* _TASKS_:
1. Set down everything in the piece on Jack Dorsey's Twitter appointment from "Former CEO Dick" down to "for further details.", word for word.
2. Answer these from the piece on Jack Dorsey's Twitter appointment:
(a) Which former CEO has left Twitter's board of directors?
(b) What company does Dorsey lead in addition to Twitter?
(c) What position does Barry Randall hold, and at which firm?

* _SELECTED EXTRACT_:
Twitter cofounder Jack Dorsey, who has been running the company as interim CEO for the past three months, has taken the reins for good, the company revealed in a document filed with the SEC last week.
Former CEO Dick Costolo has left Twitter’s board of directors, and Adam Bain has stepped into the chief operating officer role.
Dorsey will continue to lead Square, the mobile POS company he founded, as well.
Desperate Times
Dorsey’s challenge now is to lead out of the quagmire it’s in.
Twitter’s move “seems like an act of desperation,” remarked Mike Jude, a research manager at Frost & Sullivan. “They originally ruled him out of the running for CEO because of concerns about his ability to run two companies.”
Square itself is fighting fierce competition.
“Jack Dorsey may be a lot of things — talented, visionary, hardworking — but being the CEO of two public, fast-growing, game-changing companies is deeply unwise and will be detrimental to both,” predicted Barry Randall, chief investment officer at Crabtree Asset Management.
Twitter did not respond to our request for further details.

* _SUPPLIED MATERIAL_:
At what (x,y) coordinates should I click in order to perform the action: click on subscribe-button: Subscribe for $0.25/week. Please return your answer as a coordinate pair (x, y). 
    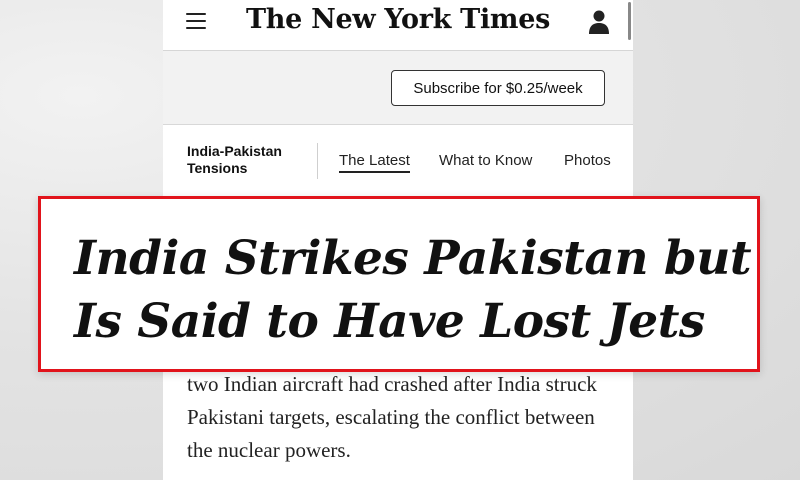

* _ANSWERS TO THE PROBLEMS_:
1.
Former CEO Dick Costolo has left Twitter’s board of directors, and Adam Bain has stepped into the chief operating officer role.
Dorsey will continue to lead Square, the mobile POS company he founded, as well.
Desperate Times
Dorsey’s challenge now is to lead out of the quagmire it’s in.
Twitter’s move “seems like an act of desperation,” remarked Mike Jude, a research manager at Frost & Sullivan. “They originally ruled him out of the running for CEO because of concerns about his ability to run two companies.”
Square itself is fighting fierce competition.
“Jack Dorsey may be a lot of things — talented, visionary, hardworking — but being the CEO of two public, fast-growing, game-changing companies is deeply unwise and will be detrimental to both,” predicted Barry Randall, chief investment officer at Crabtree Asset Management.
Twitter did not respond to our request for further details.

2.
(a) Dick Costolo
(b) Square, the mobile POS company he founded
(c) Chief investment officer at Crabtree Asset Management